# Machine Learning Engineer Nanodegree
# Capstone
# Project: To find an Optimum Machine Learning Model for Human Activity        Recognition with Smartphone Sensor Data

This is the Capstone for MLND.
Our purpose is to recognize human activity based on the sensor data from smartphones and to find an optimum model with can predict these activities with high degree of accuracy.

In [1]:
# Import the Necessary Libraries

import time, pickle
import numpy as np
from numpy import array
import pandas as pd
%matplotlib inline
import matplotlib.pyplot as plt
from IPython.display import display # Allows the use of display() for DataFrames
from sklearn.model_selection import train_test_split, GridSearchCV
import seaborn as sns
from sklearn.preprocessing import LabelEncoder, OneHotEncoder
from sklearn.metrics import accuracy_score, f1_score, log_loss

# Use pickle to open stored objects.
with open('data.pickle','rb') as f:
    data = pickle.load(f)
with open('X_train.pickle','rb') as f:
    X_train = pickle.load(f)
with open('X_test.pickle','rb') as f:
    X_test = pickle.load(f)
with open('y_train.pickle','rb') as f:
    y_train = pickle.load(f)
with open('y_test.pickle','rb') as f:
    y_test = pickle.load(f)
with open('y_true.pickle','rb') as f:
    y_true = pickle.load(f)

## Logistic Regression Classifier:

Now we will use a Logistic Regression Classifier

In [2]:
# Import LogisticRegression
from sklearn.linear_model import LogisticRegression
clf_lr= LogisticRegression(solver= 'liblinear', multi_class='ovr', verbose=22, n_jobs= -1)
start = time.clock()
clf_lr.fit(X_train, y_train)
pred_lr = clf_lr.predict(X_test)
end = time.clock()
y_pred = clf_lr.predict_proba(X_test)
print('Accuracy Score for Logistic Regression is: {}'.format(accuracy_score(y_test, pred_lr)))
print('F1 Score for Logistic Regression is: {}'.format(f1_score(y_test, pred_lr, average = 'weighted')))
print('Runtime is {} seconds'.format(end-start))
print('Log Loss Score is: {}'.format(log_loss(y_true, y_pred)))

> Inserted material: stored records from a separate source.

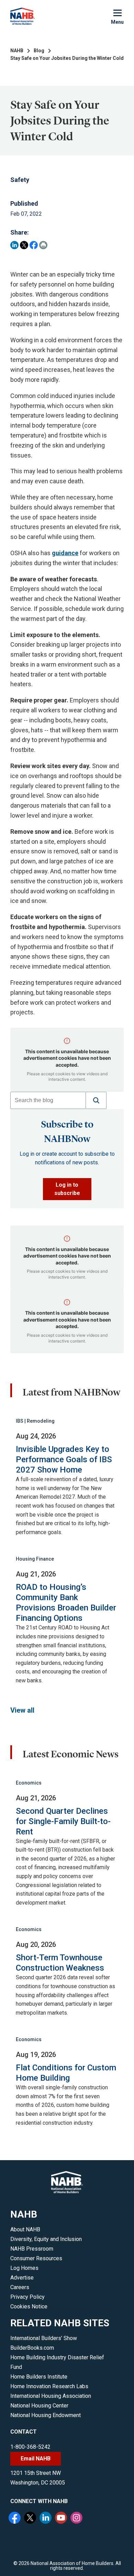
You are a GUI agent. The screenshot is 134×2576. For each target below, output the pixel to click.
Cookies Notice (28, 2306)
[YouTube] (62, 2518)
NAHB (16, 50)
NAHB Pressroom (31, 2248)
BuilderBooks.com (32, 2348)
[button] (96, 1100)
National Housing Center (39, 2405)
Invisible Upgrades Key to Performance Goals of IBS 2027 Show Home (64, 1459)
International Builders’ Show (43, 2338)
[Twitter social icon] (31, 2518)
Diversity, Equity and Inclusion (46, 2239)
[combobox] (48, 1100)
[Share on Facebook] (34, 245)
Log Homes (24, 2268)
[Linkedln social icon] (46, 2518)
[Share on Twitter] (24, 245)
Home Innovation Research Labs (49, 2386)
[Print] (43, 245)
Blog (39, 50)
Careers (19, 2287)
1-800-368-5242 (30, 2447)
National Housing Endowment (45, 2415)
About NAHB (25, 2229)
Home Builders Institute (38, 2376)
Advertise (22, 2277)
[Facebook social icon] (15, 2518)
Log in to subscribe (67, 1189)
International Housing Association (50, 2396)
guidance (65, 553)
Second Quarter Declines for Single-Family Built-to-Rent (63, 1821)
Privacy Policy (27, 2297)
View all (22, 1710)
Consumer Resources (36, 2258)
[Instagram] (77, 2518)
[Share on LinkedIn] (14, 245)
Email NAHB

  " = {}.".format(self.n_jobs))


[LibLinear]Accuracy Score for Logistic Regression is: 0.981877022654
F1 Score for Logistic Regression is: 0.981834941184
Runtime is 6.154393 seconds
Log Loss Score is: 0.0623213805757


### Parameter Optimization:

Now let us apply GridSearch to optimize the solver followed by C.

In [80]:
# optimize the solver and C
clf_lr= LogisticRegression(random_state = 21)
parameters = {'solver' : ['liblinear', 'sag', 'newton-cg', 'lbfgs'],
              'C':[0.001, 0.01, 1, 10, 100, 200, 500]}
grid = GridSearchCV(clf_lr, parameters, scoring = 'accuracy', n_jobs = -1, verbose=True)
grid.fit(X_train, y_train)
print("The best classifier is: ", grid.best_estimator_)
print("The best score is: ", grid.best_score_)

Fitting 3 folds for each of 28 candidates, totalling 84 fits


[Parallel(n_jobs=-1)]: Done  42 tasks      | elapsed:  7.5min
[Parallel(n_jobs=-1)]: Done  84 out of  84 | elapsed: 18.4min finished


('The best classifier is: ', LogisticRegression(C=100, class_weight=None, dual=False, fit_intercept=True,
          intercept_scaling=1, max_iter=100, multi_class='ovr', n_jobs=1,
          penalty='l2', random_state=21, solver='newton-cg', tol=0.0001,
          verbose=0, warm_start=False))
('The best score is: ', 0.98141212373422115)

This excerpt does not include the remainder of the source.